The announcement does provide a moment, however, for the Omaha area to note positive actions taken since 2017:

» Officer training and support. BearHeels, an Native American man from Oklahoma, struggled with mental health. The Omaha Police Department has stepped up training significantly for officers on how to deal with mentally ill individuals. The department also began placing a trained mental health therapist at Omaha police precincts to better aid officers and the public.

» Cultural awareness. Schmaderer implemented a session on Native American cultural awareness for all officers. One of the officers during the 2017 incident dragged BearHeels by his ponytail, an action of particular insult to Native Americans.

» Sarpy initiative. Sarpy County officials deserve credit for energetically pursuing plans for a freestanding mental health crisis center to relieve the pressure on local law enforcement. That effort ran into difficulty, but Sarpy officials and Nebraska Medicine have agreed to explore the creation of a mental health crisis center at the Bellevue Medical Center, an eminently worthy goal. An average of 34% of inmates at the Douglas County Jail have acute-level mental illness, one study found. The figure for Sarpy County Jail: an average of 28%.

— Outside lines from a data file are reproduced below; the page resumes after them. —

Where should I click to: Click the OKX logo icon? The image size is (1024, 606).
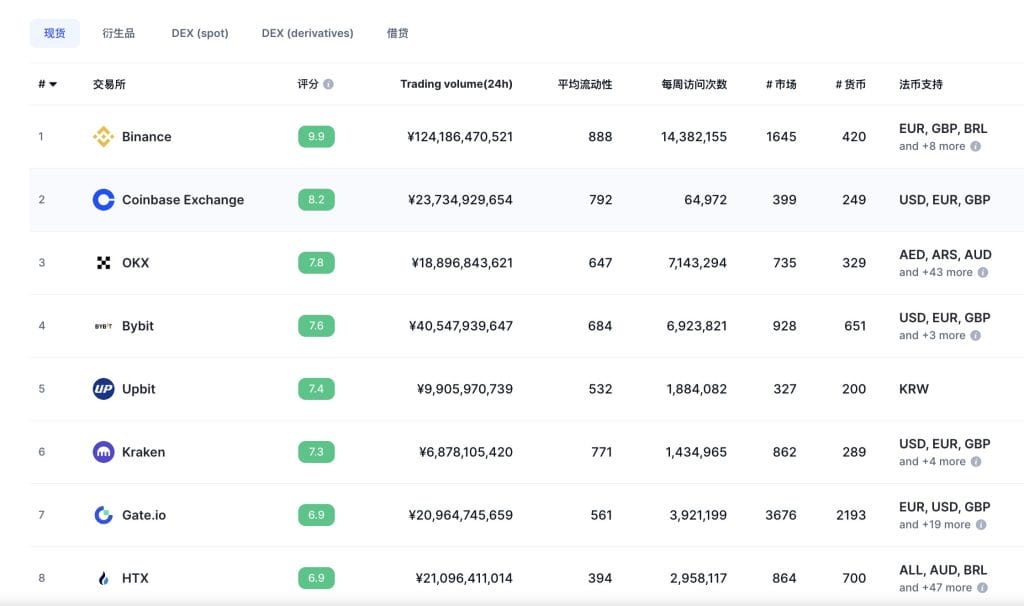[x=103, y=263]
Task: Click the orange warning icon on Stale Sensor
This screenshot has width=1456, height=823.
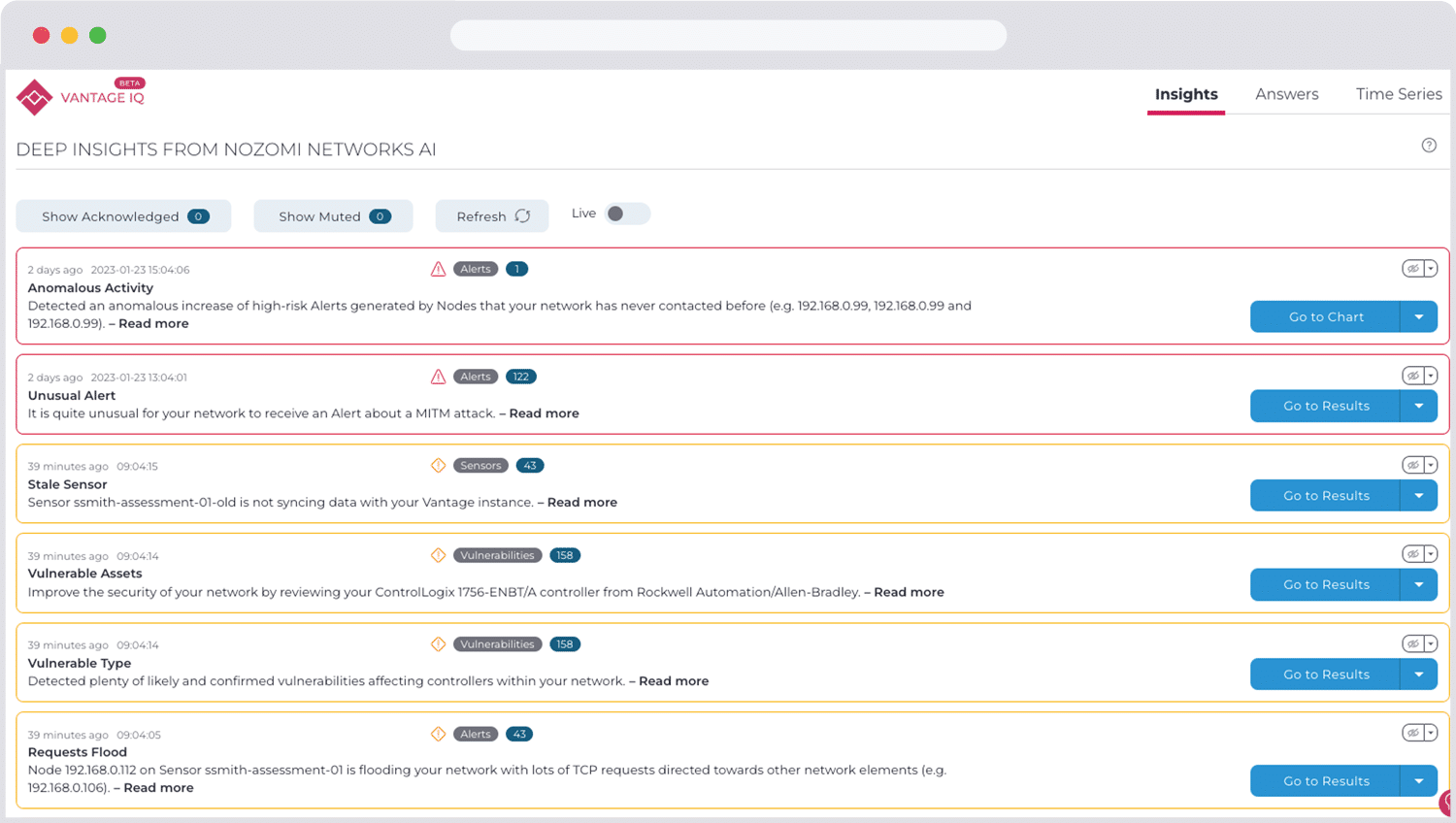Action: (x=439, y=465)
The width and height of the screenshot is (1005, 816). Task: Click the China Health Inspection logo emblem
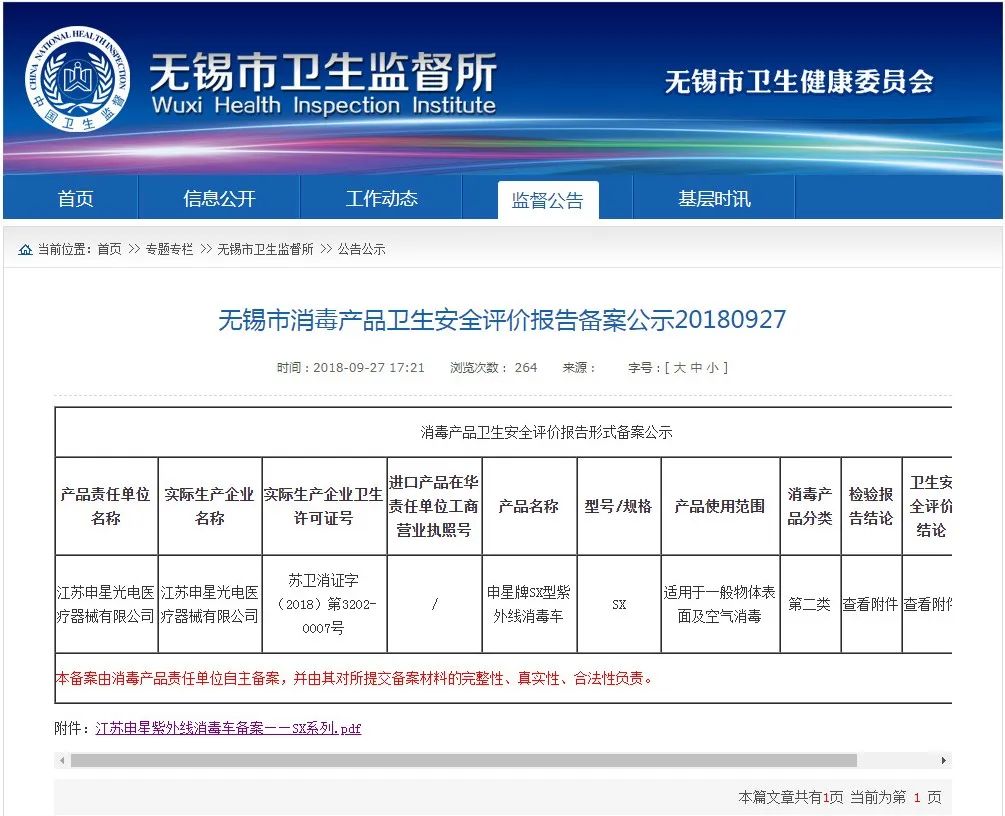click(x=76, y=80)
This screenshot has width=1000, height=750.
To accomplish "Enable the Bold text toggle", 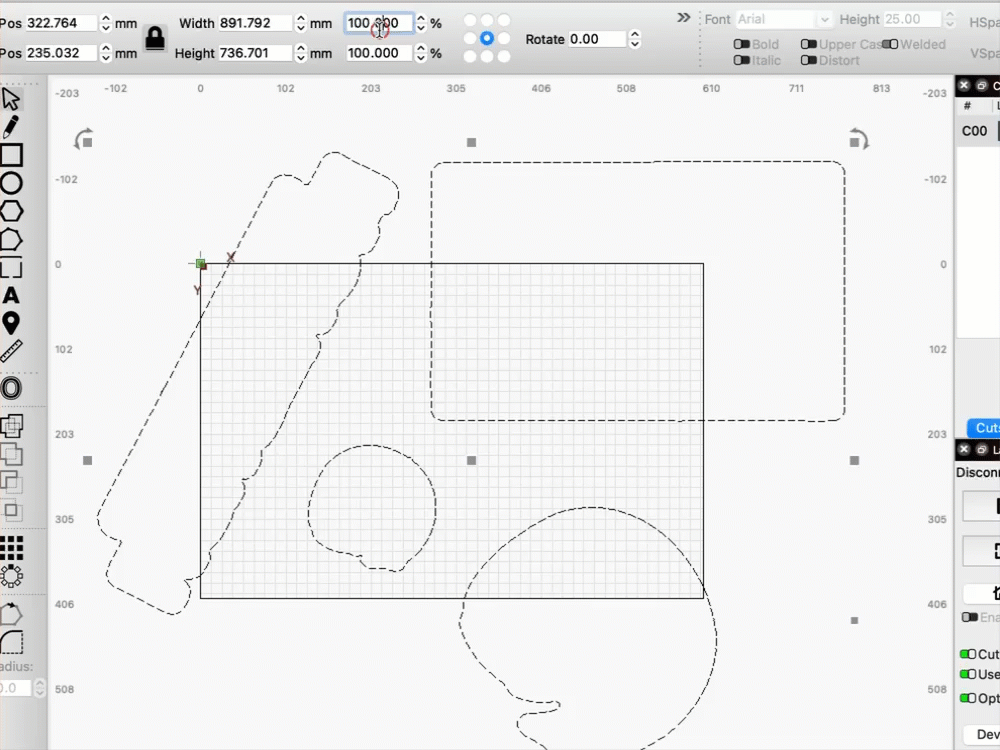I will pos(756,44).
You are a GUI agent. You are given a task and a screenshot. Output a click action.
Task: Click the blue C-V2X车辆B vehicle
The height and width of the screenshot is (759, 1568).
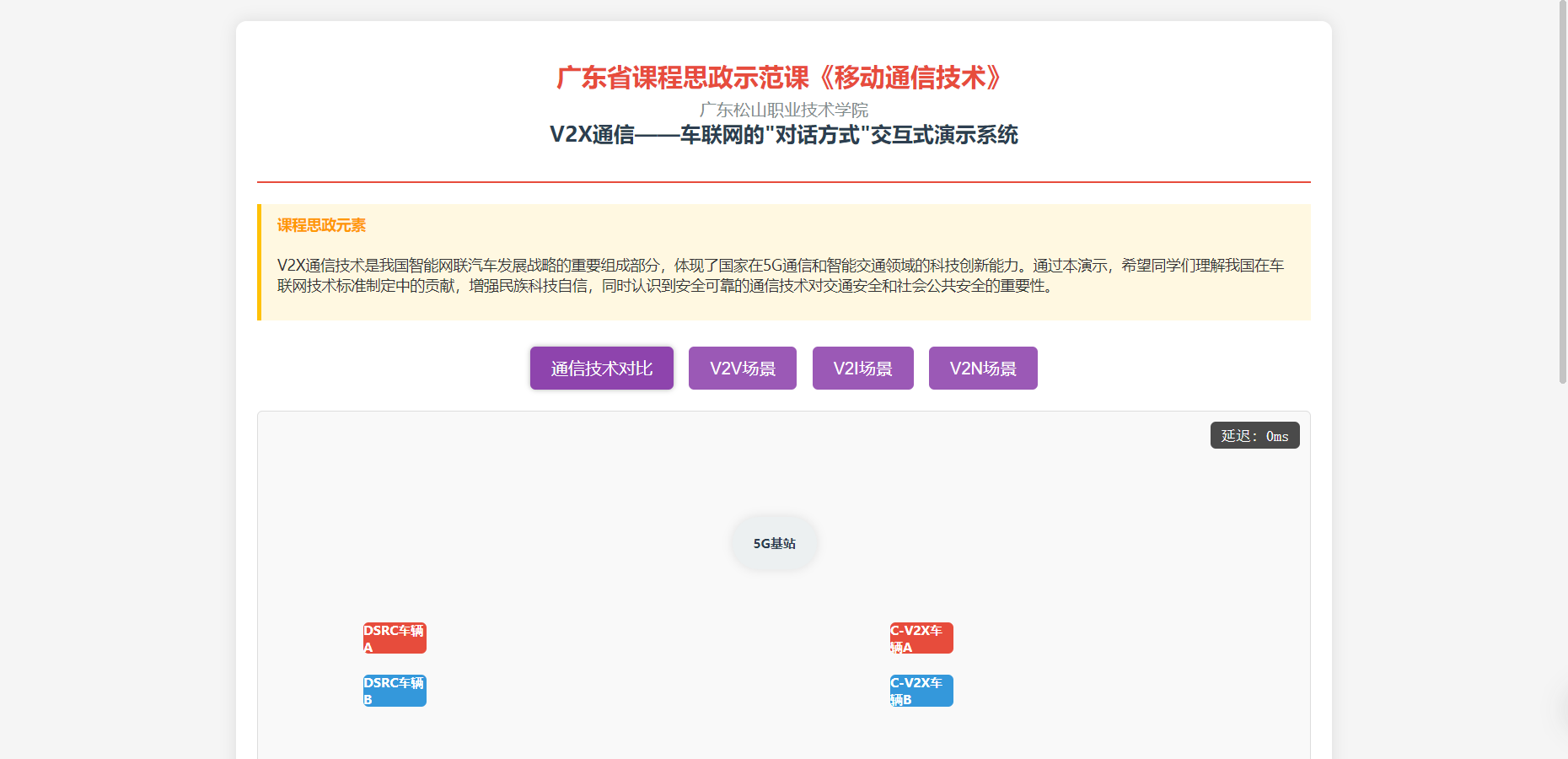coord(921,691)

» Facilities registry. Nebraska is participating in a 23-state project, funded by federal grants, to create a centralized registry that shows the current status of local hospitals and facilities with inpatient psychiatric beds.

A range of nonprofit organizations in Omaha and Nebraska do fine work in helping meet mental health needs, but the needs still exceed current resources. In the wake of this tragedy, let’s rededicate our community to provide the supports necessary to help these vulnerable individuals.